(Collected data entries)
________________
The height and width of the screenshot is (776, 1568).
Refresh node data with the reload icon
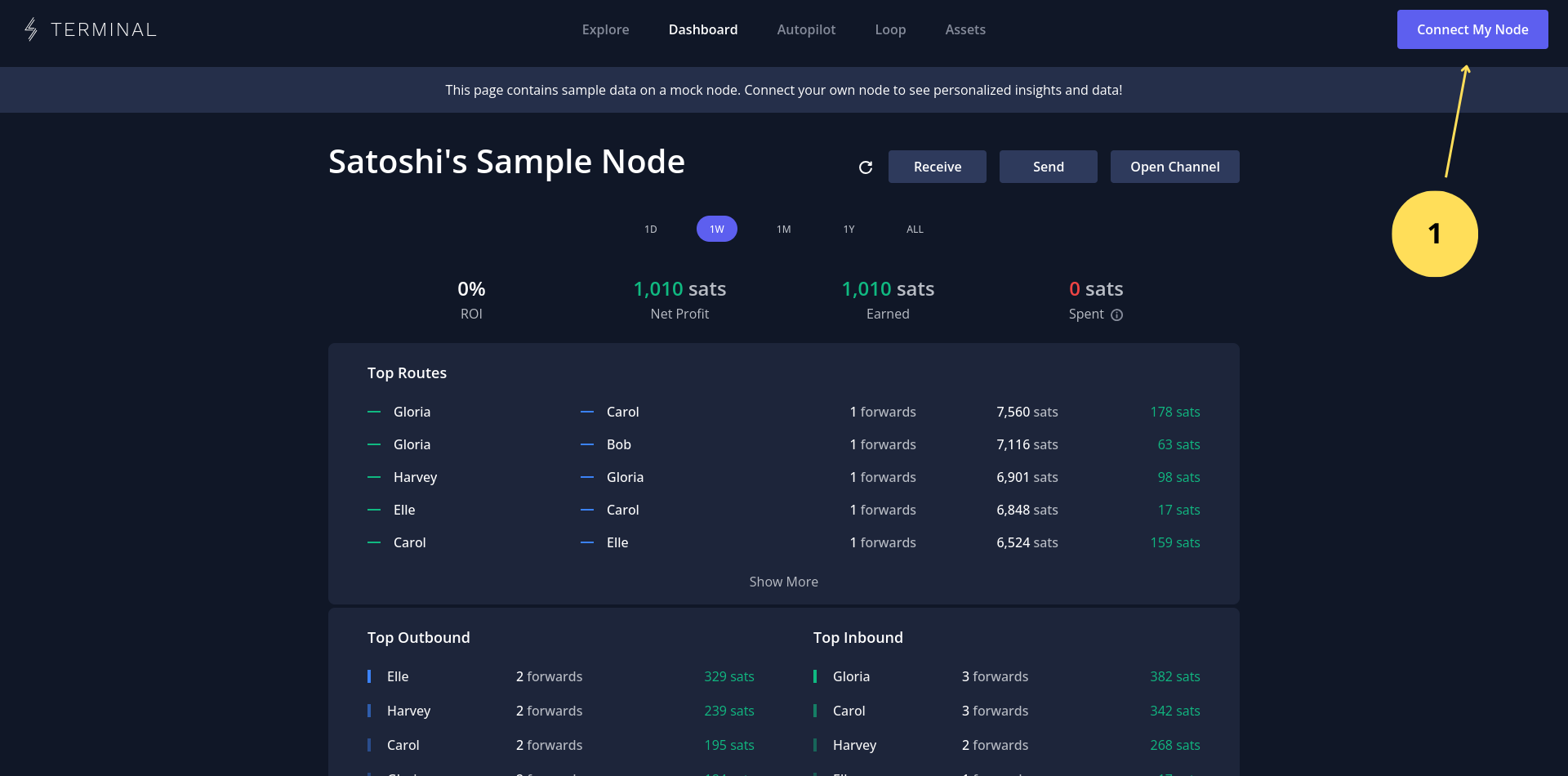866,167
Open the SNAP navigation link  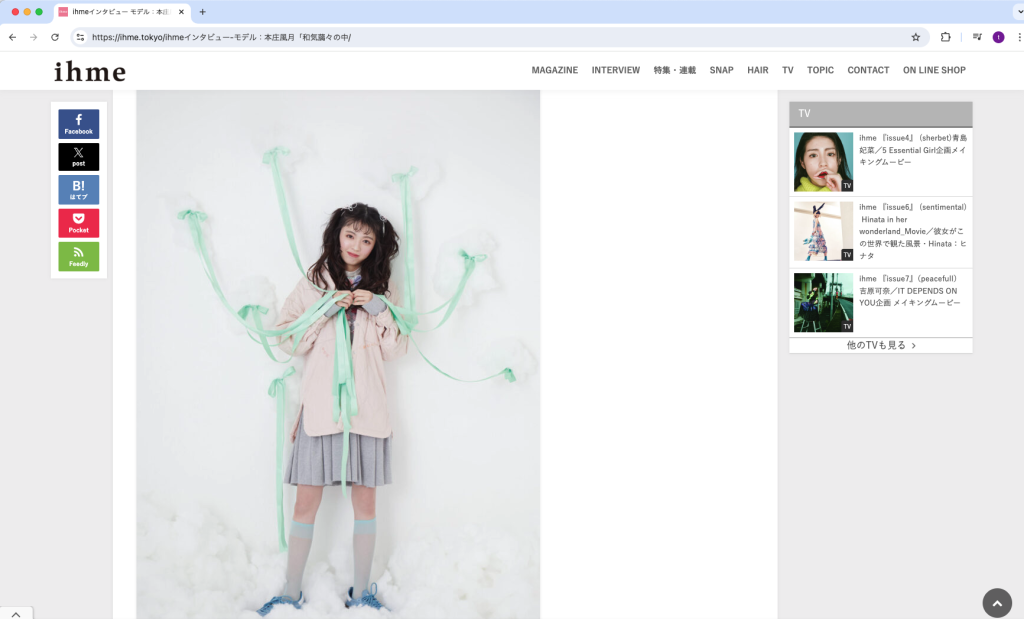pos(721,71)
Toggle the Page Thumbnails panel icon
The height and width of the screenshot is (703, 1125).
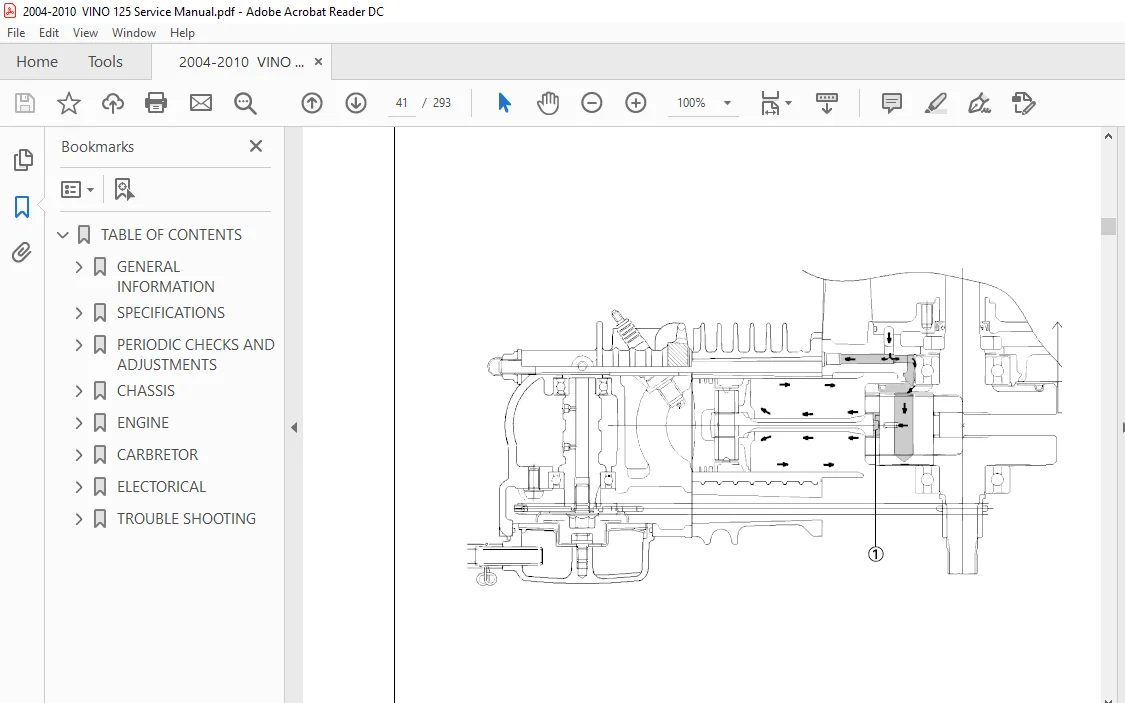tap(23, 160)
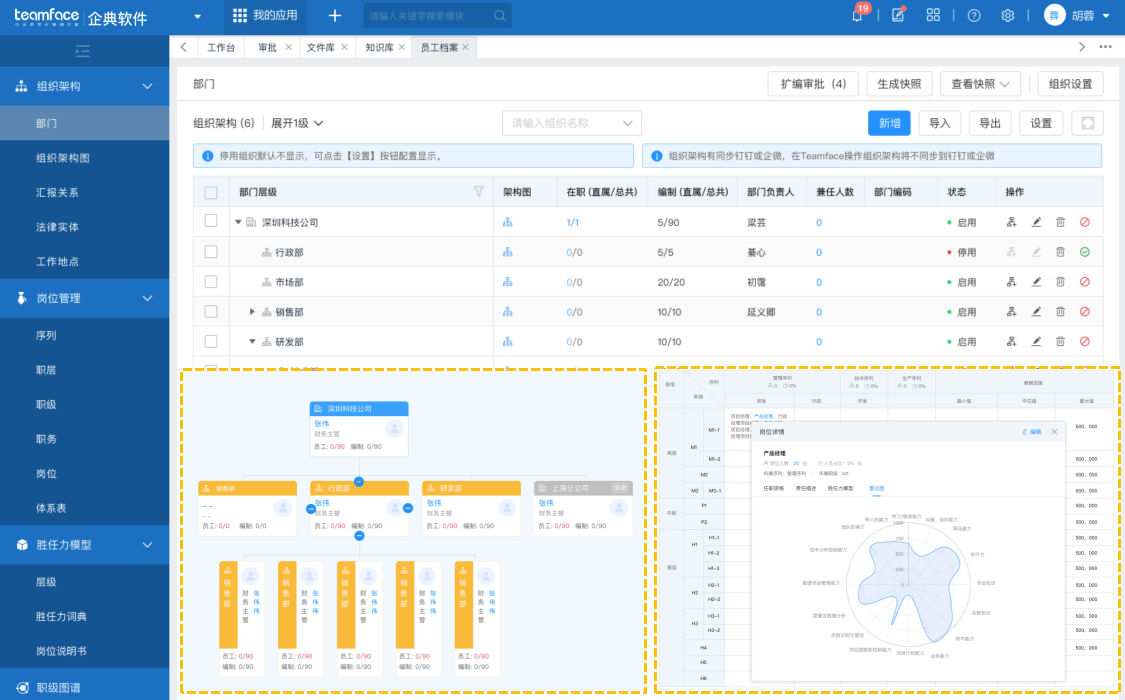Open settings gear icon in top bar

coord(1007,16)
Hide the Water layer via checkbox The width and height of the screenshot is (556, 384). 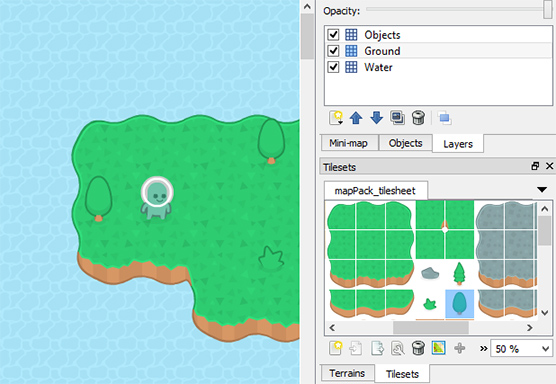[333, 67]
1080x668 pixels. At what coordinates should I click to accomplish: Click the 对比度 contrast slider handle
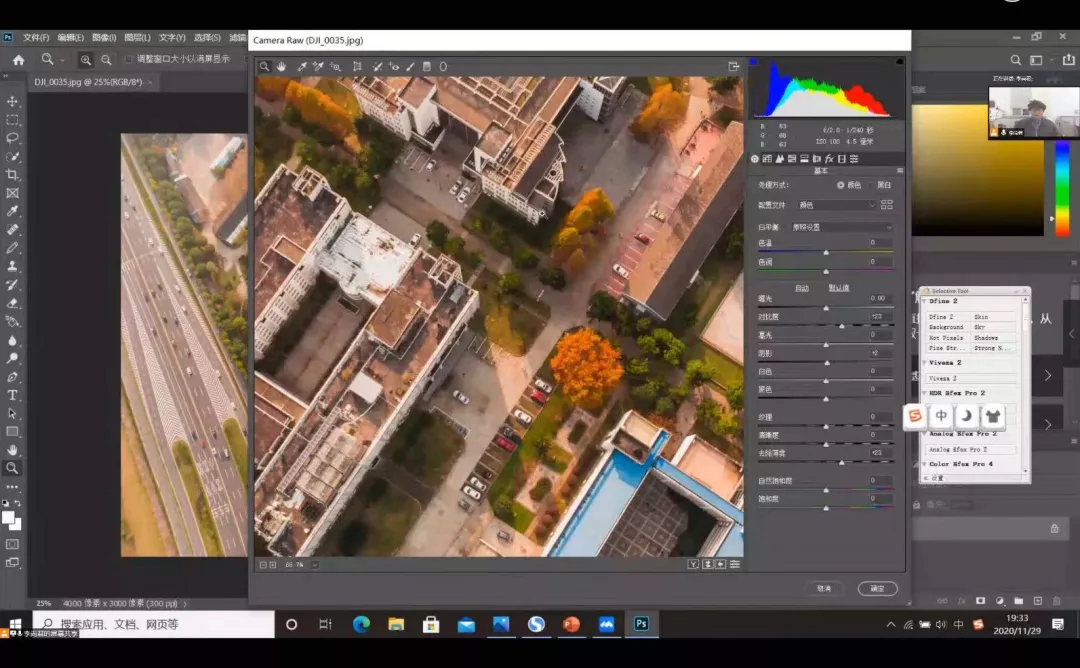click(x=842, y=326)
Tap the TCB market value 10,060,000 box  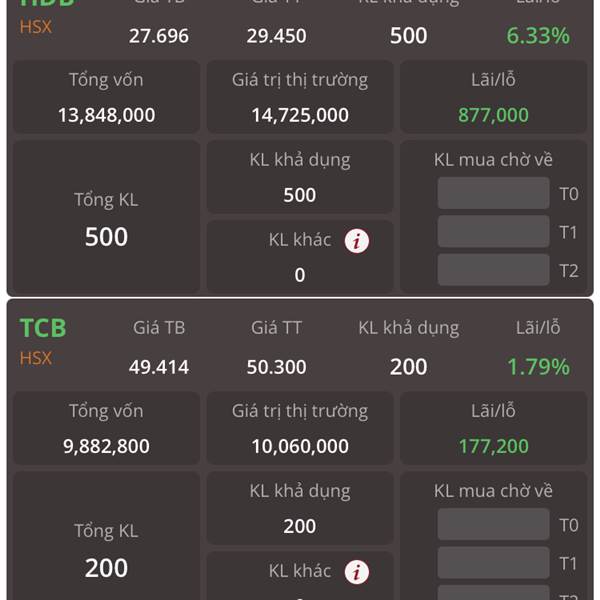point(300,428)
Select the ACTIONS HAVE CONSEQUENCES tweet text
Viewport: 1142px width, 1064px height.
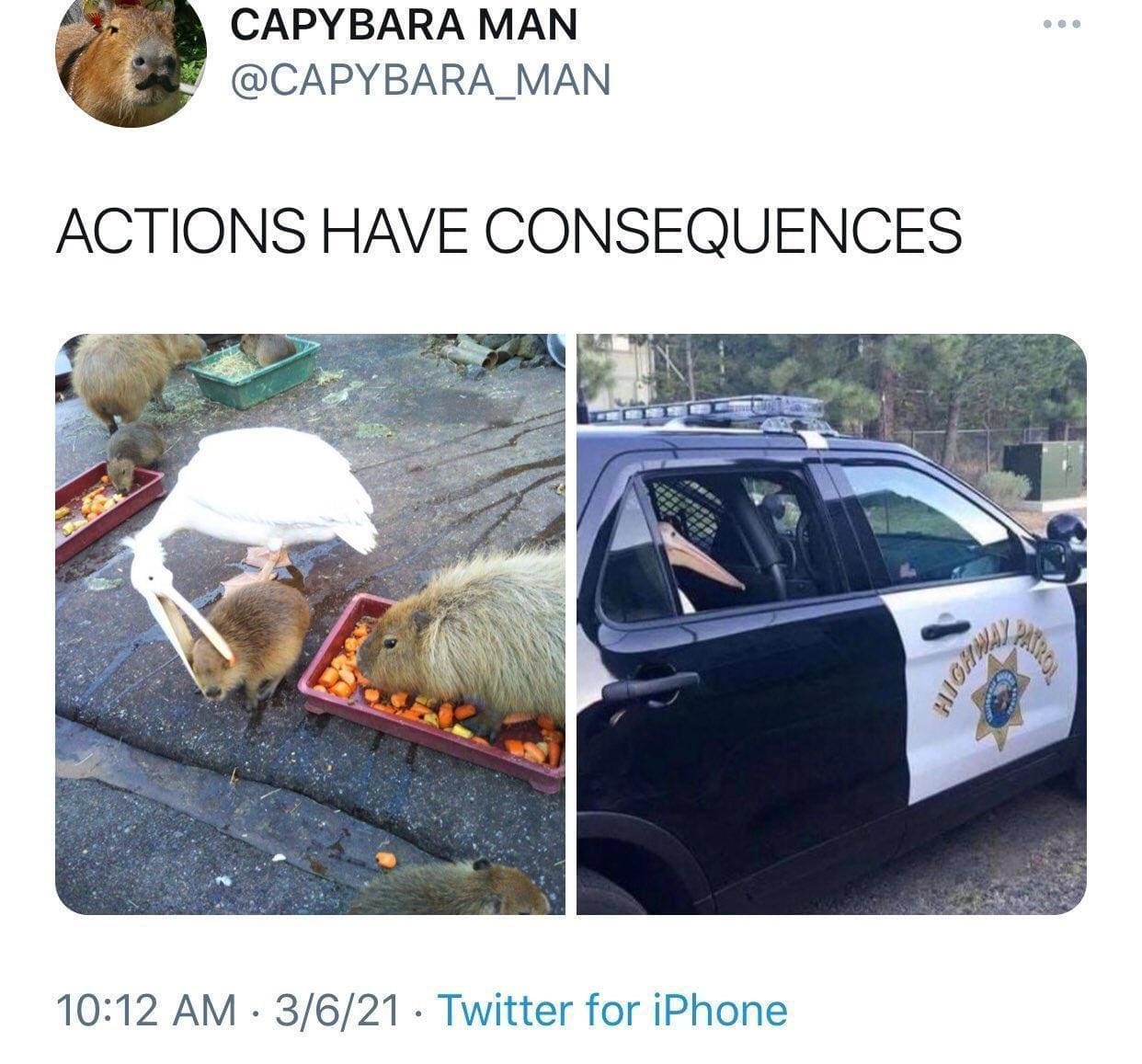509,230
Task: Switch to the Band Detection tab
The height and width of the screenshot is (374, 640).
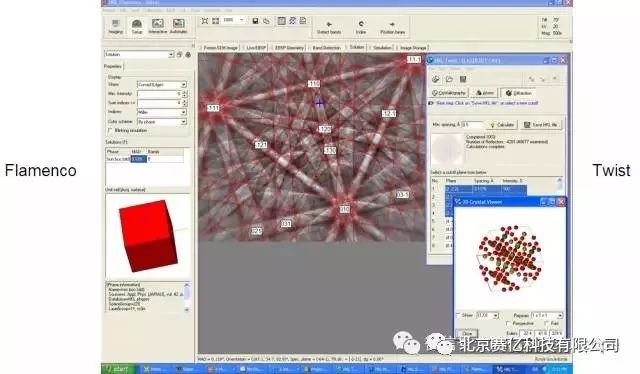Action: (326, 48)
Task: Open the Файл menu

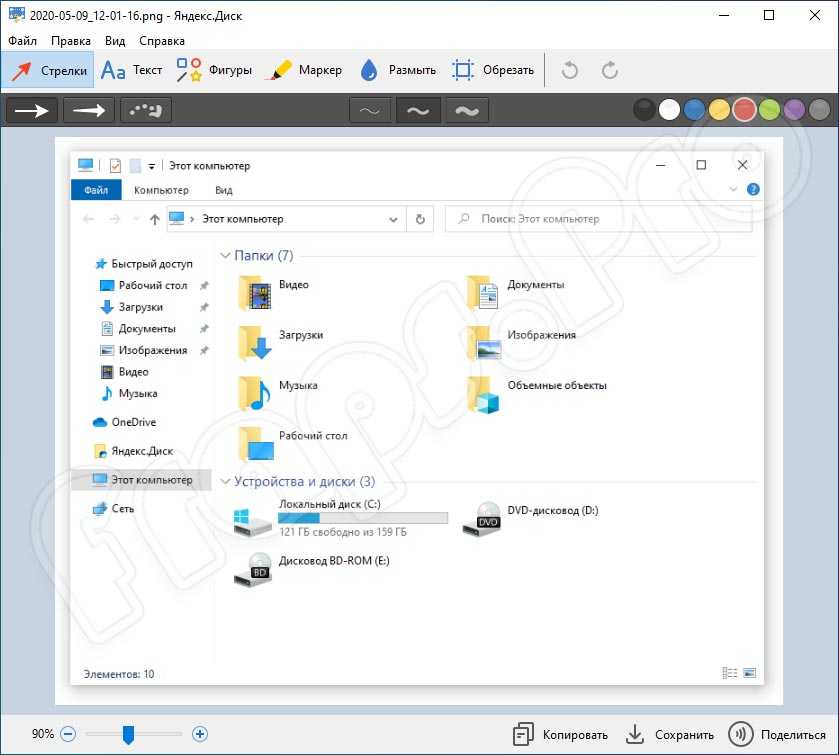Action: 23,41
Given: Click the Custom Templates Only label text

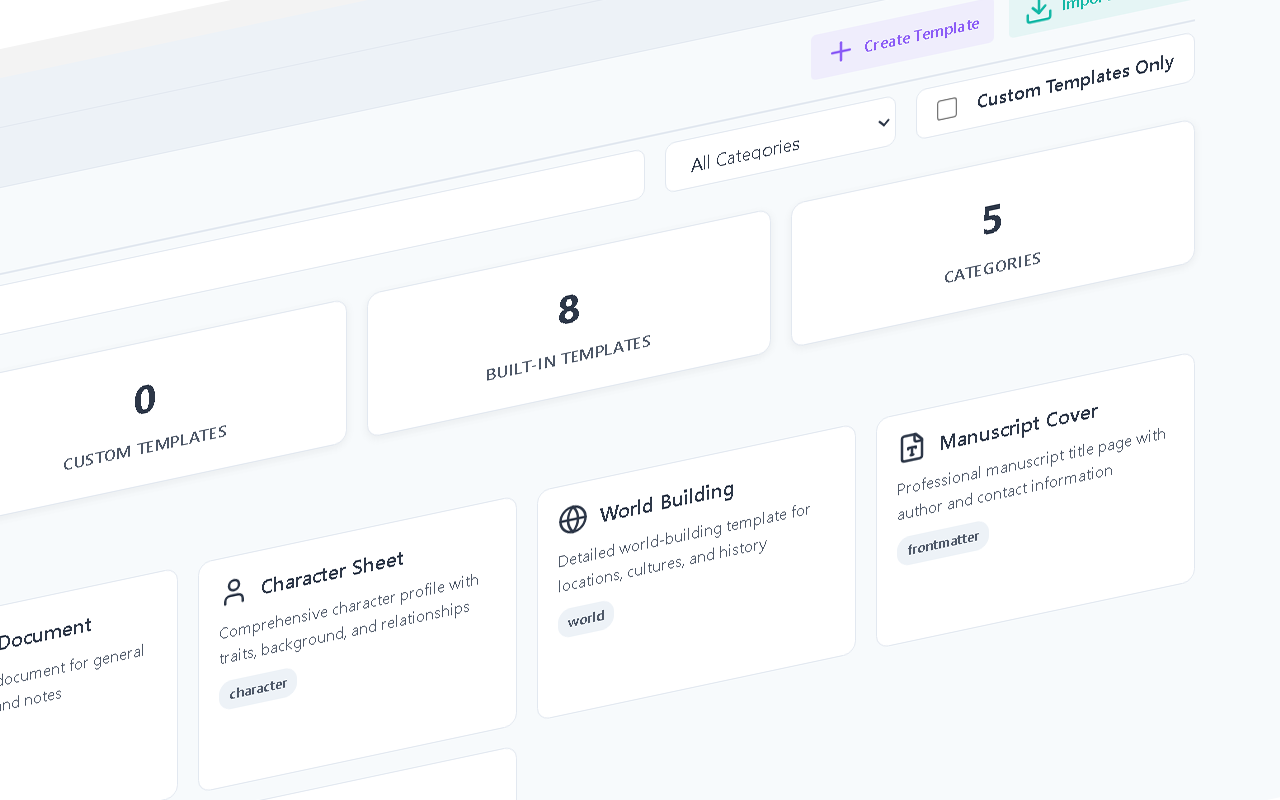Looking at the screenshot, I should [1074, 82].
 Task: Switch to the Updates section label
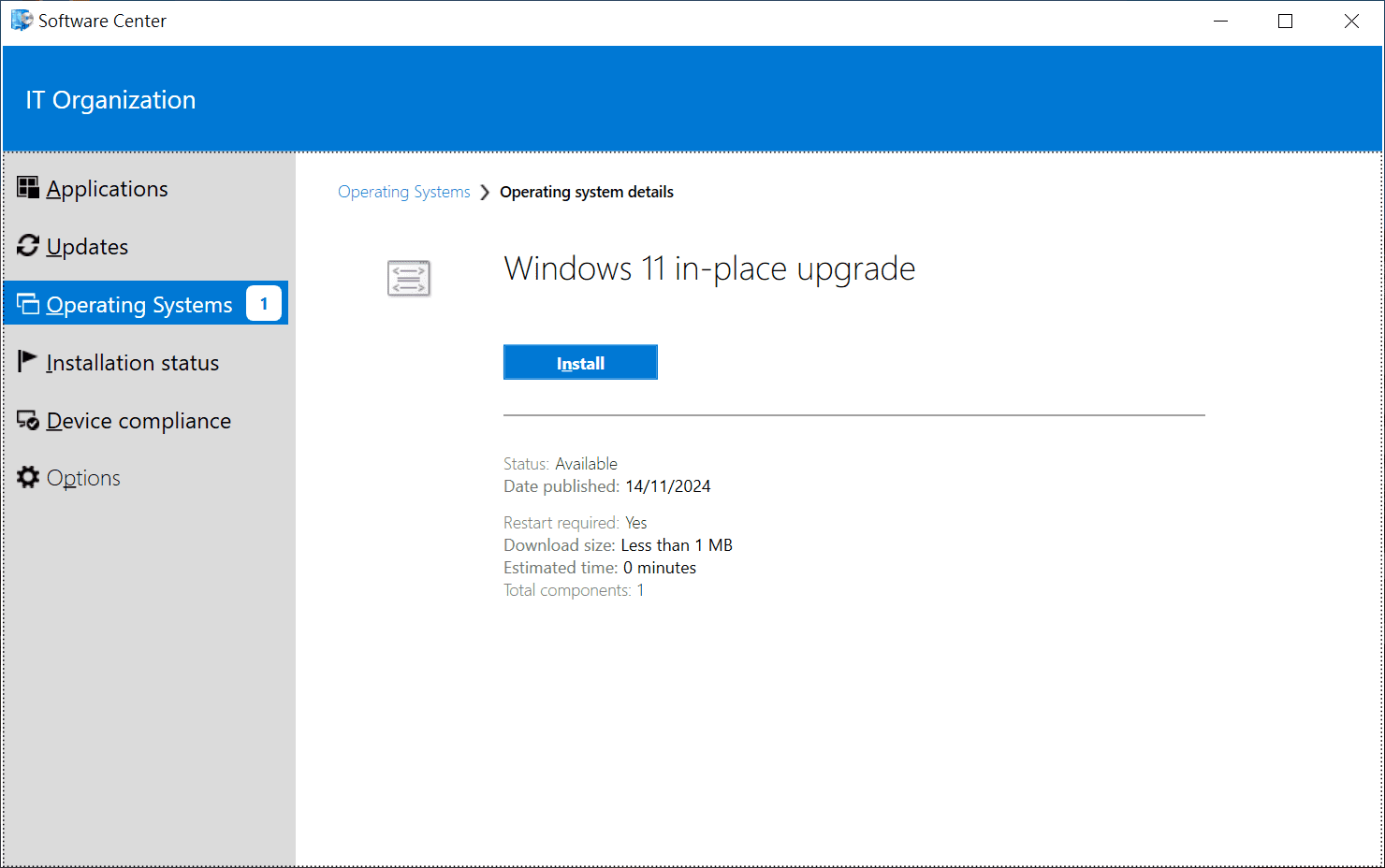[87, 247]
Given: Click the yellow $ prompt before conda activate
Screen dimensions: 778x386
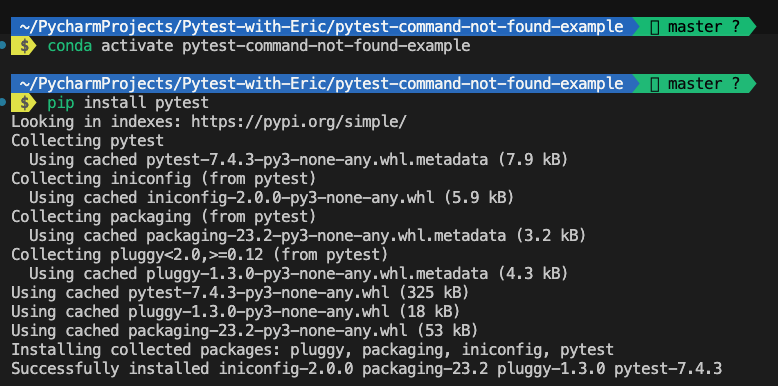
________________
All lines from the line with "Task: Open the Файл menu" through the final line of the data, both included, are to be repeated exactly; no other lines and no pictures.

Solved exercise —
Task: Open the Файл menu

Action: 23,41
Given: Click the Custom Templates Only label text

Looking at the screenshot, I should [1074, 82].
 Task: Switch to the Updates section label
[87, 247]
Given: Click the yellow $ prompt before conda activate
Screen dimensions: 778x386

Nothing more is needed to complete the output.